Vontobel Chief Executive Zeno Staub said on Wednesday that fund withdrawals from the emerging market sell-off were confined to the first three months of the year, and voiced optimism that the bank would post inflows in the second half.
Zurich-based Vontobel also said it would now focus on profitability, effectively ditching a revenue target of more than 1 billion Swiss francs ($1.10 billion) this year.
"Top-line (revenue) is quite heavily effected also by market circumstances that are not under the control of the management," CEO Staub said in a media call. "So we want to focus more on profitability and bottom-line measures."
The bank's first-half net profit was 73.5 million francs. This topped expectations in an analyst poll conducted by Reuters, which averaged 70.8 million francs.
Vontobel left most of its medium-term goals to 2017 more or less the same, but added it was now targeting a payout ratio to shareholders of over 50 percent of profits if its business performs as planned, copying similar pledges from Switzerland's two largest banks, UBS and Credit Suisse.
However, given the bank's average dividend yield over the past five years stood at nearly 64 percent, according to Thomson Reuters data, one analyst thought the family-controlled bank's targets did not seem very ambitious.
Vontobel's capital edged up to 26.1 percent of risk-weighted positions in the first half of the year, further above minimums under Basel III international rules that do not come into effect until 2019.
One fund manager said the bank's large capital holdings made it less attractive to some investors.
"Vontobel is clearly over capitalised, which pressures returns on our invested capital as shareholders," said Thomas Braun, a Zurich-based fund manager at Braun von Wyss & Mueller who owns a stake in Vontobel.

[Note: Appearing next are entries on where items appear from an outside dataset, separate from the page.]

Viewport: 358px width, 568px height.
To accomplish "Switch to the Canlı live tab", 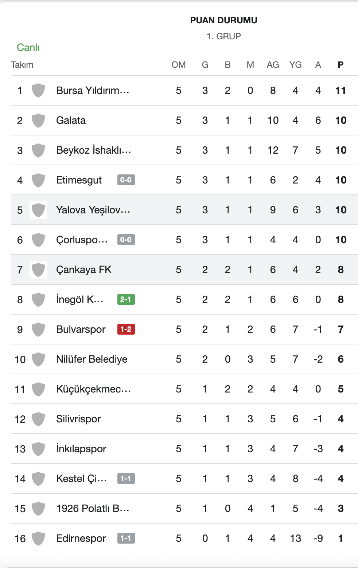I will point(28,47).
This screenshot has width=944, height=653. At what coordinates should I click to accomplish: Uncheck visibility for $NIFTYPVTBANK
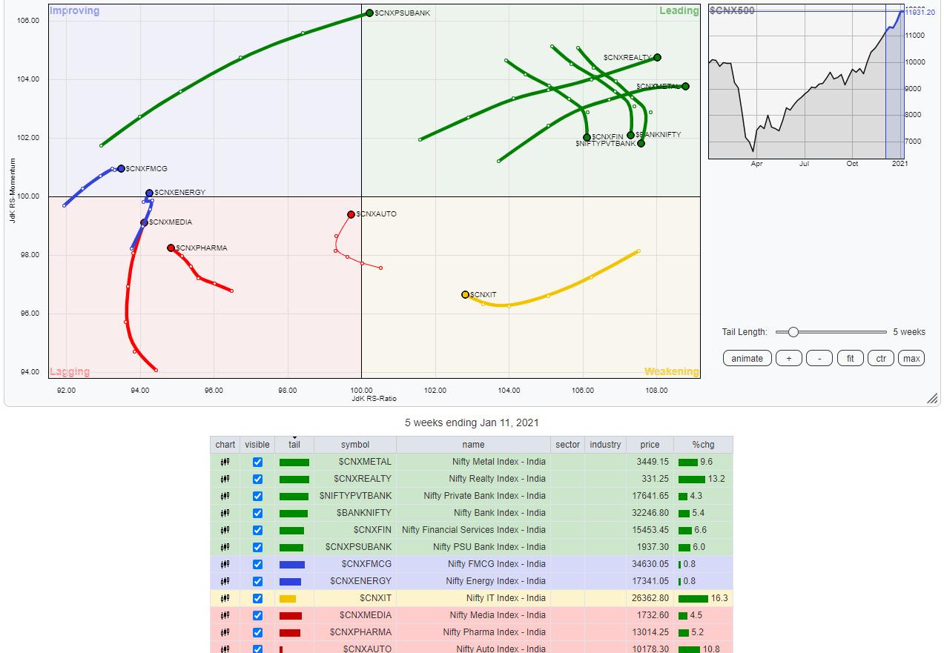[257, 496]
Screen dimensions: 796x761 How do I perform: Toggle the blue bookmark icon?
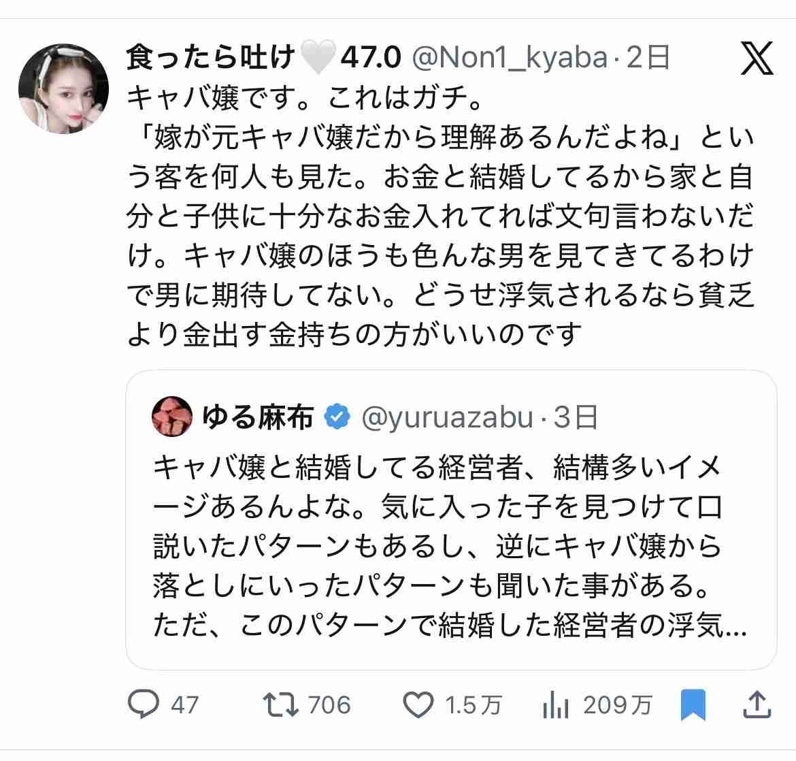tap(694, 704)
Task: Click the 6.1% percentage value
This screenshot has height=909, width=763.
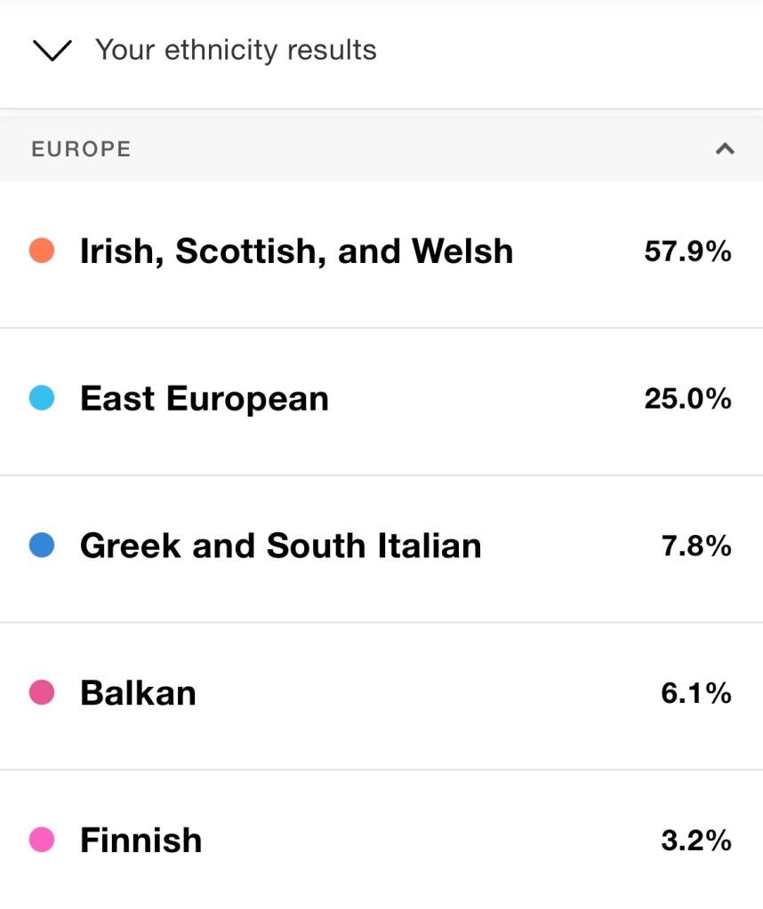Action: pyautogui.click(x=695, y=693)
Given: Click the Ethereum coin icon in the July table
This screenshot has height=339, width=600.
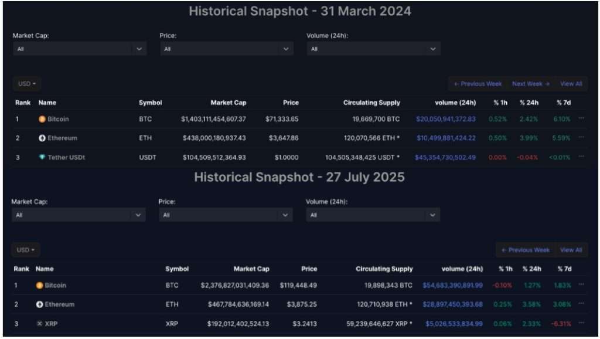Looking at the screenshot, I should (39, 304).
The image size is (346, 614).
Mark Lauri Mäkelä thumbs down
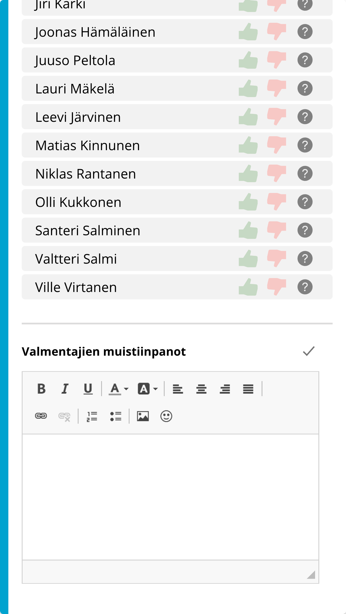pyautogui.click(x=276, y=88)
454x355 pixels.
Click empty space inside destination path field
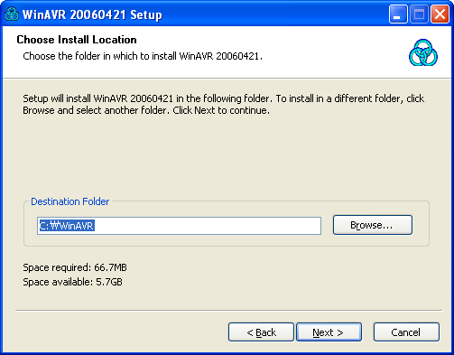click(208, 226)
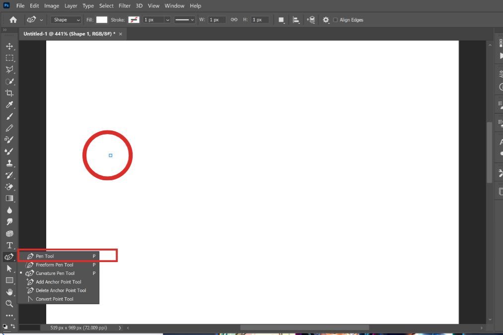Image resolution: width=503 pixels, height=335 pixels.
Task: Swap foreground and background colors
Action: (12, 326)
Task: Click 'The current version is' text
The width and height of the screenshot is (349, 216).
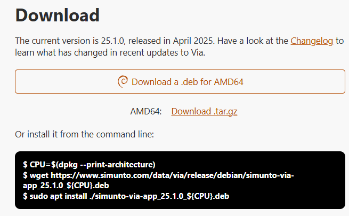Action: click(57, 41)

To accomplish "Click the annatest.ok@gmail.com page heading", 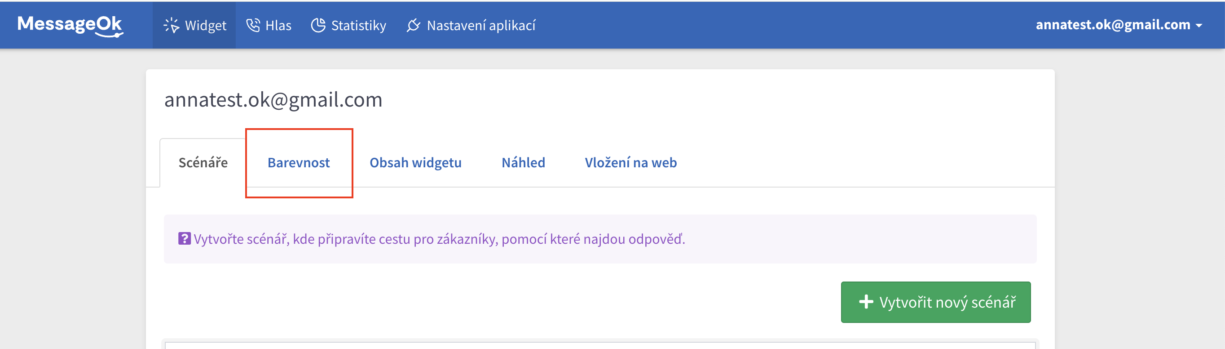I will pyautogui.click(x=273, y=100).
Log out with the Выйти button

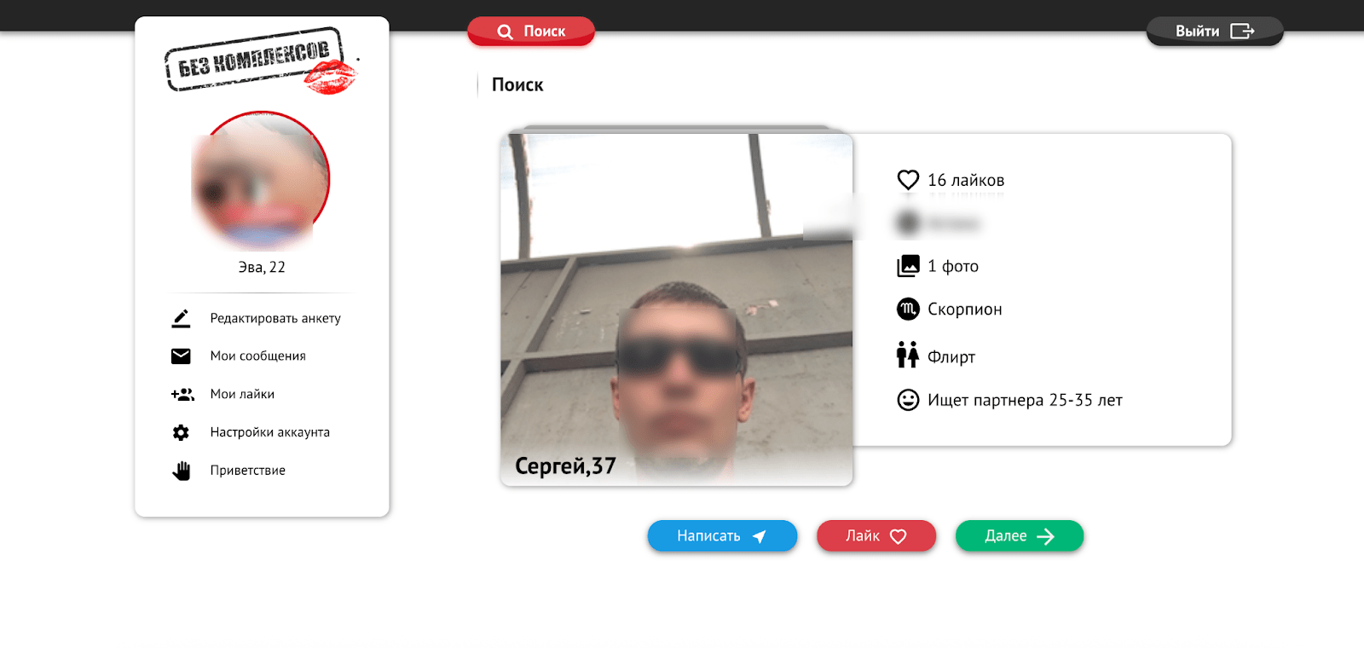pos(1214,32)
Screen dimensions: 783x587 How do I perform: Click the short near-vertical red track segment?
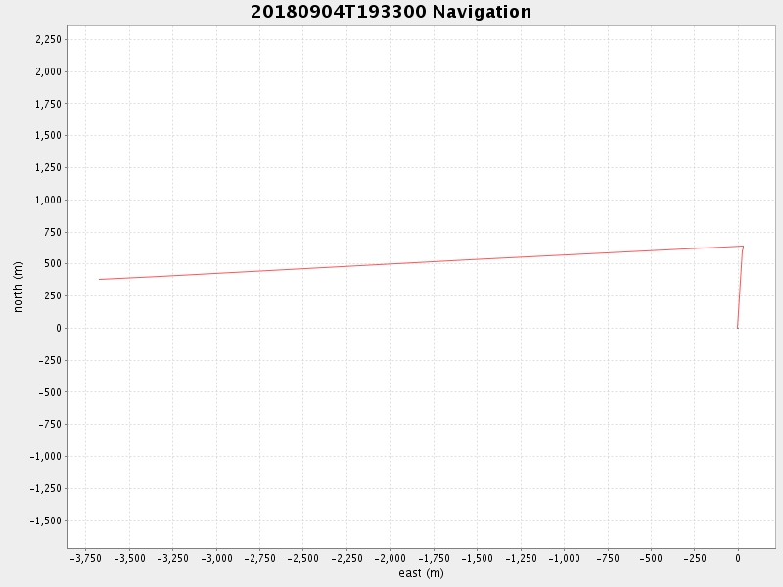coord(740,289)
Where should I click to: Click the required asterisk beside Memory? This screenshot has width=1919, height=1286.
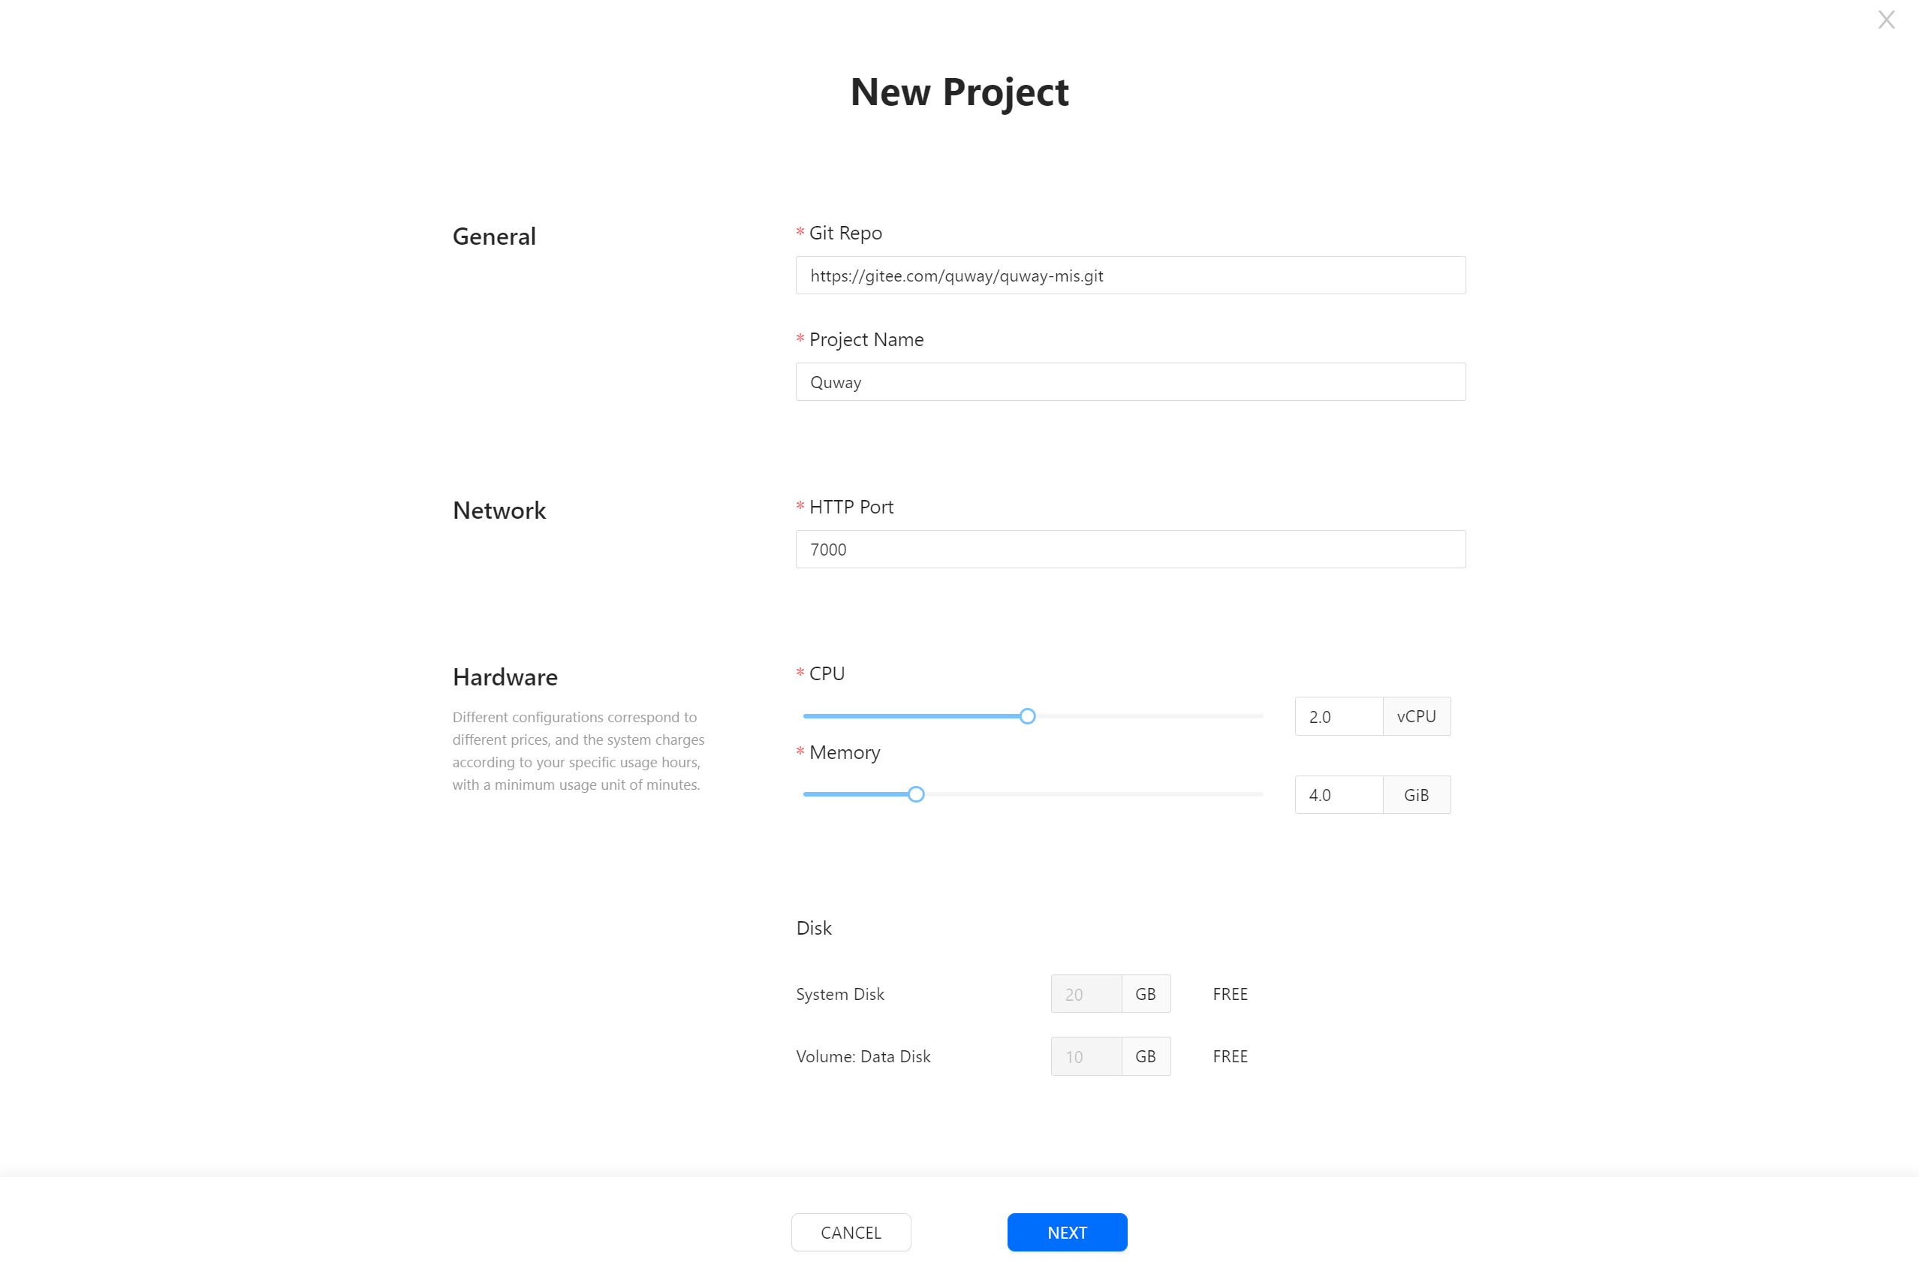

At 1220 GMT Vontobel shares were down 1.1 percent, lagging the broader European sector, which was up 0.8 percent.
Vontobel also said the cost of buying back 12.5 percent of its shares from Swiss retail bank Raiffeisen - a deal that was announced last month - would be around 270 million francs. Chief Financial Officer Martin Sieg told reporters this transaction would close in late-August.
Despite this outlay, CEO Staub said the bank has substantial firepower for acquisitions and could tap the market for hybrid capital if needed.
Vontobel has been hesitant about going back into the M&A market since it bought Commerzbank's Swiss arm in 2009.
Staub also confirmed the bank sees itself among firms that have not committed U.S. tax-related offences, under a U.S. programme aimed at settling allegations of tax evasion.